Sans doute Dieu est saint & trois fois saint.

  1. Voyez le Commentaire sur la Bible, tiré de divers Auteurs Anglois, Tome V. première partie, pag. 127. Voici la réflexion du Commentateur à ce sujet, d'après Mrs. Saurin, Le Clerc & Stakhouse. « Il est vrai, dit-il, que selon les loix divines & humaines, les enfans ne doivent être mis à mort pour leurs peres. Mais cette regle ne regarde que les hommes, elle n'est point applicable aux jugemens de Dieu. » On en donne les raisons qui se réduisent à celle que je trouve dans le même commentaire, au même Tome, seconde partie, page 190. « La loi expresse qui défend de punir les enfans pour les crimes de leurs peres, ne regardoit que les Tribunaux humains & n'étoit destinée qu'à en regler les sentences, mais elle ne peut avoir lieu par rapport à ce grand Être qui sait faire passer de la mort à la vie, & mettre ainsi ceux, dont il abrége les jours, dans la possession d'une gloire inaltérable & éternelle. »
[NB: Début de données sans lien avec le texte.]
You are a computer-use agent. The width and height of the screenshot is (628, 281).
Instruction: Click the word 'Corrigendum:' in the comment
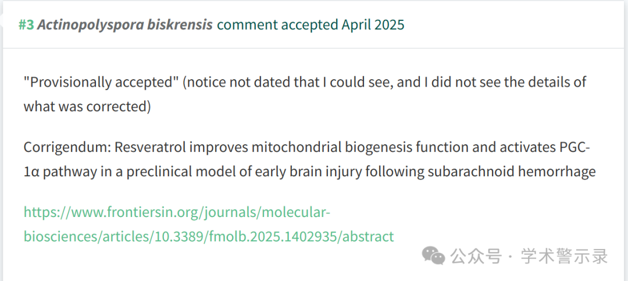(x=66, y=147)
    Il ne faut se servir de ces sortes d'argumens qu'avec une grande économie, & seulement après avoir éffacé tous les autres. Quelque légitime qu'en soit ici l'application, elle pourroit être ailleurs très-dangereuse. Les Prêtres payens n'avoient point d'autre raisonnement pour excuser & autoriser les crimes de leurs Dieux. Ces Êtres ont un droit & des priviléges particuliers, disoient-ils Sunt Superis sua jura.